• [SOURCE TEXT]
----------
Cross Validation Using SAS

Cross validation is a model evaluation method that is better than residuals.

The problem with residual evaluations is that they do not give an indication of how well the machine learning algo will do when it is asked to make new predictions for data it has not already seen. One way to overcome this problem is to not use the entire data set when training a machine learning.

Some of the data is removed before training begins. Then when training is done, the data that was removed can be used to test the performance of the learned model on “new” data.

This is the basic idea for a whole class of model evaluation methods called cross validation. The holdout method is the simplest kind of cross validation. The data set is separated into two sets, called the training set and the testing set.

However, its evaluation can have a high variance. The evaluation may depend heavily on which data points end up in the training set and which end up in the test set, and thus the evaluation may be significantly different depending on how the division is made.

K-fold cross validation is one way to improve over the holdout method. The data set is divided into k subsets, and the holdout method is repeated k times.

Each time, one of the k subsets is used as the test set and the other k-1 subsets are put together to form a training set. Then the average error across all k trials is computed (or any other measure of accuracy/error). The advantage of this method is that it matters less how the data gets divided.

Every data point gets to be in a test set exactly once, and gets to be in a training set k-1 times. The variance of the resulting estimate is reduced as k is increased. The disadvantage of this method is that the training algorithm has to be rerun from scratch k times, which means it takes k times as much computation to make an evaluation.

Leave-one-out cross validation is K-fold cross validation taken to its logical extreme, with K equal to N, the number of data points in the set.

That means that N separate times, the machine learning algo is trained on all the data except for one point and a prediction is made for that point. As before the average error is computed and used to evaluate the model.
----------
• [DIRECTIVES]
1. Answer these questions from the cross validation text:
(a) What are the two sets called into which the holdout method separates the data?
(b) In k-fold cross validation, how many times does each data point get to be in a training set?
(c) In leave-one-out cross validation, what is K equal to?
2. Carry on the cross validation text from its last sentence.

Text and element pointing lines
----------
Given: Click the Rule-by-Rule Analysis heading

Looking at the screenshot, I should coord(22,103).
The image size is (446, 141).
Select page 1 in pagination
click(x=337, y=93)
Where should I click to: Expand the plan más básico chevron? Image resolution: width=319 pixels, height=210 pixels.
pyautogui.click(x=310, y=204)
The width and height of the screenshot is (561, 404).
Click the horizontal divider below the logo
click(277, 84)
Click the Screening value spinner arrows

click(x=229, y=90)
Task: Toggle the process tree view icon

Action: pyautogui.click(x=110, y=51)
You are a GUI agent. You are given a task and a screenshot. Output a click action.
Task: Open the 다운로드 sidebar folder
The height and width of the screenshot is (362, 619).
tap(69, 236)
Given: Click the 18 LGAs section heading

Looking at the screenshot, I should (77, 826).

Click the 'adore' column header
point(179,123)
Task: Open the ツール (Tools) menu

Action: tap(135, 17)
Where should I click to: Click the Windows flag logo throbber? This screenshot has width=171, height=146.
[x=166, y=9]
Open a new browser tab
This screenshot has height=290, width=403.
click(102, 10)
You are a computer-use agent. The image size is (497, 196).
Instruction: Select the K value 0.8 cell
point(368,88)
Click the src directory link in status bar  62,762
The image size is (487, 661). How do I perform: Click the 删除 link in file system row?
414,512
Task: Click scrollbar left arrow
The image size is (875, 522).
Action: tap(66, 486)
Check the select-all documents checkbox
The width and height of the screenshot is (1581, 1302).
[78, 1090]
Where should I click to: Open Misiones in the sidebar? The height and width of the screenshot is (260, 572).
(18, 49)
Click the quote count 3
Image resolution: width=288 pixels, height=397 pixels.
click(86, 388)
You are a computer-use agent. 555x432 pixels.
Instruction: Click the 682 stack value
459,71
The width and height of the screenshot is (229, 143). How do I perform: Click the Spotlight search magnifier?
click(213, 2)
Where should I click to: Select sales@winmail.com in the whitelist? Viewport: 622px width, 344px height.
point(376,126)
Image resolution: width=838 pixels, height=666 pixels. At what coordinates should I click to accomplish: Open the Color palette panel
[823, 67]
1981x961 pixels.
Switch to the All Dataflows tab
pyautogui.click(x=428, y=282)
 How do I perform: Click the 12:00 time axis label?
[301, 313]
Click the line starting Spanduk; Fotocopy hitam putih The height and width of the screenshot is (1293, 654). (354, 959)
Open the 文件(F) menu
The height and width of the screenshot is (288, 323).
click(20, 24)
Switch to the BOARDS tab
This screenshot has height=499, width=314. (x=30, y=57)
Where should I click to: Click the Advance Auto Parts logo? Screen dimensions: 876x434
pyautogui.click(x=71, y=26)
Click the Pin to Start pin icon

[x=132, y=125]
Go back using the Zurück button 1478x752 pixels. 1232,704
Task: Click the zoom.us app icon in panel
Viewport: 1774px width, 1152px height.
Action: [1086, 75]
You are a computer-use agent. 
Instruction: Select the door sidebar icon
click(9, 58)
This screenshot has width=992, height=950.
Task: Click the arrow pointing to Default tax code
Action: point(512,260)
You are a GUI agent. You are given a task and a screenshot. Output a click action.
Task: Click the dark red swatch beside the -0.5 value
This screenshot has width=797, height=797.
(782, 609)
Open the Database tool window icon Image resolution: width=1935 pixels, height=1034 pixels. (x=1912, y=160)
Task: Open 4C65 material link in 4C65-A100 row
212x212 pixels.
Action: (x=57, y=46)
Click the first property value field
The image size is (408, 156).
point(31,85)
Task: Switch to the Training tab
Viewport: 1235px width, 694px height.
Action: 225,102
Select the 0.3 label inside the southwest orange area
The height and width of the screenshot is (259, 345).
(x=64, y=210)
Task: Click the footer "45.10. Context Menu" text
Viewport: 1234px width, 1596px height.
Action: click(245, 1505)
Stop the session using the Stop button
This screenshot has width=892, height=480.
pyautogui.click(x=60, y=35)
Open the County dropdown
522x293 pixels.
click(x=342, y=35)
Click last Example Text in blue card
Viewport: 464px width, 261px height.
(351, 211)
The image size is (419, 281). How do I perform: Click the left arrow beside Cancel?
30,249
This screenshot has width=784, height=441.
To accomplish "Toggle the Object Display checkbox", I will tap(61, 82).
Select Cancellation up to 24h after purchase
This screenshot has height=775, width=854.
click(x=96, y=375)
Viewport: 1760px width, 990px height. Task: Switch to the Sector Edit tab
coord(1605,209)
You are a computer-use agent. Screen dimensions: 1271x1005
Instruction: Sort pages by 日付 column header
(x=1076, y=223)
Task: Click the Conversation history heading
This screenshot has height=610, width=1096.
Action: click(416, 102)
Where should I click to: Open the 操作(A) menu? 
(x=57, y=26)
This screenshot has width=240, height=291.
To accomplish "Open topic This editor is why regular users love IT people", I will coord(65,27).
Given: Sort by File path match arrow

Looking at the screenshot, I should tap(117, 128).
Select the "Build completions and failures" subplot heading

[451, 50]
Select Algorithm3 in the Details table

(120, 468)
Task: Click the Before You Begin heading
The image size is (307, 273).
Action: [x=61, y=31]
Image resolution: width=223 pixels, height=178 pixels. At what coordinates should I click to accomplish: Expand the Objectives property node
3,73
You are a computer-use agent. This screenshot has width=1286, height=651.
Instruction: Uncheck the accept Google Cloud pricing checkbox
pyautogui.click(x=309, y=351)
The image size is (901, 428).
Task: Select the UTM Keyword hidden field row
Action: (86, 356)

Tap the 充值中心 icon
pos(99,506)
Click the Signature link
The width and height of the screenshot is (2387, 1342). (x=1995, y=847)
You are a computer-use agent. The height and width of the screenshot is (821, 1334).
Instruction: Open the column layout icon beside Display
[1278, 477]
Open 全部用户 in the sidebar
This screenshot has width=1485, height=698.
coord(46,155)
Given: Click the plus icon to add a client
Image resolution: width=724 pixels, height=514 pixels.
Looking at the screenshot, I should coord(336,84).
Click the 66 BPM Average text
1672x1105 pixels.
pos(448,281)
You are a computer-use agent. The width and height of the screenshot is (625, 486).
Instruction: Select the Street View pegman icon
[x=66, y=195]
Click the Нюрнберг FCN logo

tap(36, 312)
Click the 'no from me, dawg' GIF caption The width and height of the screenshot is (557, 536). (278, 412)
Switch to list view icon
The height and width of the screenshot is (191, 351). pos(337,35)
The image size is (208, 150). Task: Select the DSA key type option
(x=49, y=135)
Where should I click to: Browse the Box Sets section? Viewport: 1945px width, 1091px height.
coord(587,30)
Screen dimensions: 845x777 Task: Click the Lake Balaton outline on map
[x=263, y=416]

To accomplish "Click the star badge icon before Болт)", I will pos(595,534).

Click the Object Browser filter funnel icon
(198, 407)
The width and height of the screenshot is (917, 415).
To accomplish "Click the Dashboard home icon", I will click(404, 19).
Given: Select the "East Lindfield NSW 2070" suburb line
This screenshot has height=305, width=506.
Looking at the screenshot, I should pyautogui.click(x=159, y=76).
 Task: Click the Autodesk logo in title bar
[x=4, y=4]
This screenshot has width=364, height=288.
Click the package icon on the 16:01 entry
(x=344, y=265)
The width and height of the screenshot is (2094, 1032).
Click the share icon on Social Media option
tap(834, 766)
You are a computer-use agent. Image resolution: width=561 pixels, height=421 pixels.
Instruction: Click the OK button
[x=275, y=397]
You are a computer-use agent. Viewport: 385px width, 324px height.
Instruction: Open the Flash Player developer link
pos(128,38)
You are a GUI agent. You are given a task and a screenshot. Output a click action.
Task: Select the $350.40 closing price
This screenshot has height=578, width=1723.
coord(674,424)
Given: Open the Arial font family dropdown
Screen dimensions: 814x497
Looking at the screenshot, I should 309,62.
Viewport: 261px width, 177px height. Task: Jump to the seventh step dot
----------
• [EXPECTED ANSWERS]
1.
(a) The training set and the testing set.
(b) k-1 times.
(c) N, the number of data points in the set.

2.
The evaluation given by leave-one-out LOO cross validation error is good, but at first pass it seems very expensive to compute.

Fortunately, locally weighted learners can make LOO predictions just as easily as they make regular predictions.

###Code

Cross-validation typically takes K replicate samples of the data, each one using \(\frac{(K-1)}{K}\) of the data to build the model and the remaining \(\frac{1}{K}\) of the data to test the model in some way.

This is called a K-fold cross-validation. In addition, the random K-fold cross-validation does not split the data into a partition of K subsets, but takes K independent samples of size \(\frac{N*(K- 1)}{K}\) instead.

Below there is a sample of how to do it SAS:


  %let K=5;
  %let rate=%sysevalf((&K-1)/&K);
  
  *Build model with all data;
  
  proc reg data=xv.sample1;
  model y=x1 x2 x3 x4 x5 x6 x7;
  run;

  *Generate the cross validation sample;
  proc surveyselect data=xv.sample1 out=cv seed=231258
  samprate=&rate outall reps=10;
  run;

  /* the variable selected is an automatic variable generatic by surveyselect.If selected is true then then new_y will get the value of y otherwise is missing */
   
  data cv;
  set cv;
   if selected then new y=y;
  run;

/* get predicted values for the missing new_y in each replicate */

 ods output ParameterEstimates=ParamEst;
  proc reg data=cv;
    model new_y=x1 x2 x3 x4 x5 x6 x7;
   by replicate;
   output out=out1(where=(new_y=.)) predicted=y_hat;
  run;

 /* summarise the results of the cross-validations */ 
  data out2;
  set out1;
   d=y-y_hat;
   absd=abs(d);
  run;

  proc summary data=out2;
  var d absd;
  output out=out3 std(d)=rmse mean(absd)=mae;
  run;

 /* Calculate the R2 */ 
 proc corr data=out2 pearson out=corr(where=( type ='CORR'));
  var y ;
  with y hat;
 run;

 data corr;
  set corr;
  Rsqrd=y**2;
 run;

The %LET statements at the top provide a computation of the sampling rate: for a K-fold cross-validation, we always want \(\frac{(K-1)}{K}\) of the data points in each replicate sample.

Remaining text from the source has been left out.